Brian Wilson's book signing -- The former Beach Boy uncomfortably welcomes fans while promoting ''Wouldn't It Be Nice: My Own Story''

What we were hoping for was fun, fun, fun. What we got were weird vibrations. What we longed for was a surfin’ safari. How we felt was, Help me, Rhonda.

Where we were was Tower Books in Manhattan, where Beach Boys founder Brian Wilson sat in front of a giant surfer banner, signing copies of his new autobiography, Wouldn’t It Be Nice: My Own Story. He sat hunched over a bare table. He sat facing a poster for Final Exit, a book about suicide. He sat very, very quietly, looking at nothing much at all, occasionally drumming on the table. The sound system played the Beach Boys. Somewhere, a camera clicked.

Brian! Can we get a shot of you over here, man?

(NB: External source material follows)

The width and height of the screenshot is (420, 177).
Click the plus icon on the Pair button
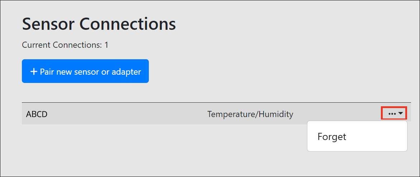34,71
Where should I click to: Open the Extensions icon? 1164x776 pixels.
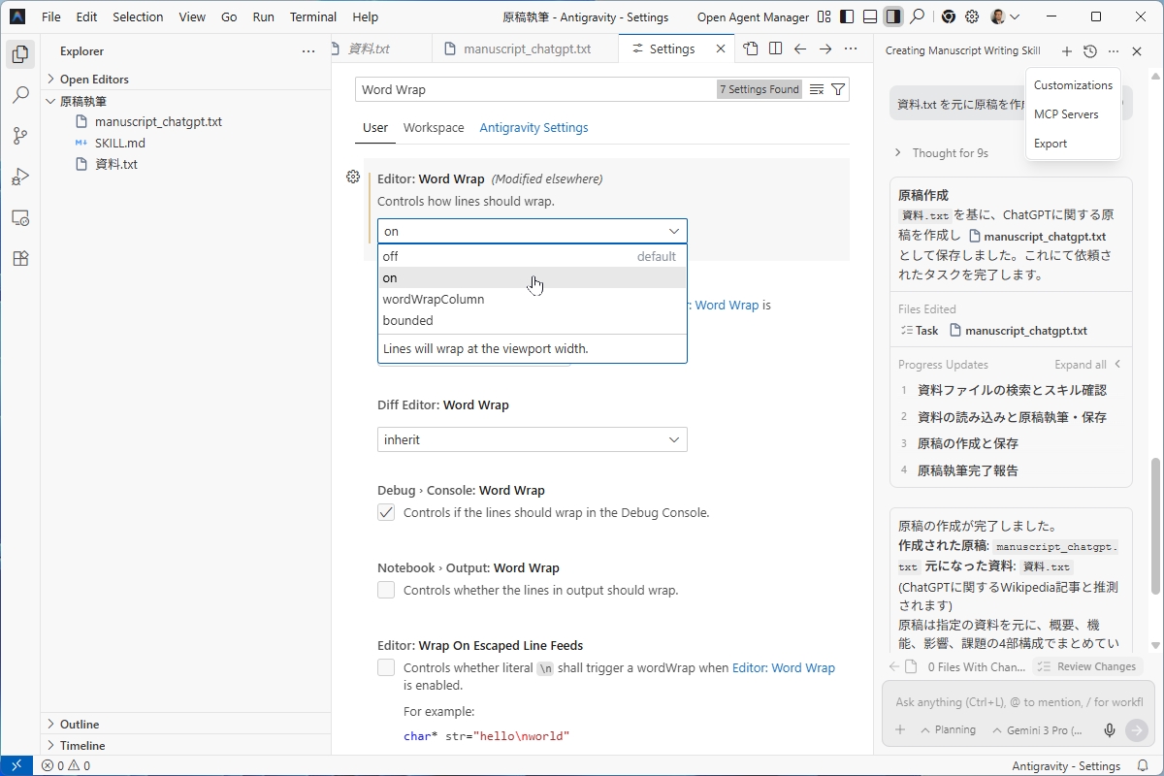pyautogui.click(x=20, y=258)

What we knew not to expect was social ease: Wilson, who’s 49, has had a tough life, a troubled life, a life badly scarred by drugs and alcohol and mental illness. Usually he’s accompanied everywhere by his around-the-clock personal therapist and business partner, Dr. Eugene Landy. What nobody knew to expect was that Wilson would be out on his own this night, just himself. And his personal assistant. And his book agent and his book editor and his book publicist. What none of them expected was that hundreds of Brian Wilson fans in bell-bottoms and Army jackets would buy every copy of the book in stock. And wait for hours in a queue that snaked through the store and out the door and onto a Greenwich Village sidewalk known for turning California Girls into God Only Knows. Somewhere a videocam whirred.

Brian! Hey, man, you’re the greatest, can I get a shot of the two of us together?

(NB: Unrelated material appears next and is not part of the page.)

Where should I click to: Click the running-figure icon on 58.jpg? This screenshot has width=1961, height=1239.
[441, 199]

His personal assistant provided flavored seltzer. His book publicist provided six pens. His fans made their way to their idol and paused — here it is! — for that magical California moment, when Brian Wilson would emerge from his personal surf and connect — really connect!

Brian Wilson drummed on the table. Somewhere, a flashbulb went off.

Blond young women brought him single roses. Skinny long-haired men gave him tapes. People gave him letters and inspirational tracts and candy.

Brian! How about a shot of you with my cat?

Brian Wilson looked up. ”How many more to go?” he asked.

”Only 80, Brian!” Only 60! Only 23! Brian Wilson tightened his lips in concentration: ”To Gina. Brian Wilson.”

Then he looked at nothing at all.

Hey, your music is great! My mom used to take me to hear you when I was a little kid! Wow! Keep up those good vibrations, okay? Stay good, peace, okay, Brian?

Brian Wilson blinked. He drummed on the table.

”I like the Rolling Stones. They’re, like, my favorite group,” he said. Somewhere, a cash register rang.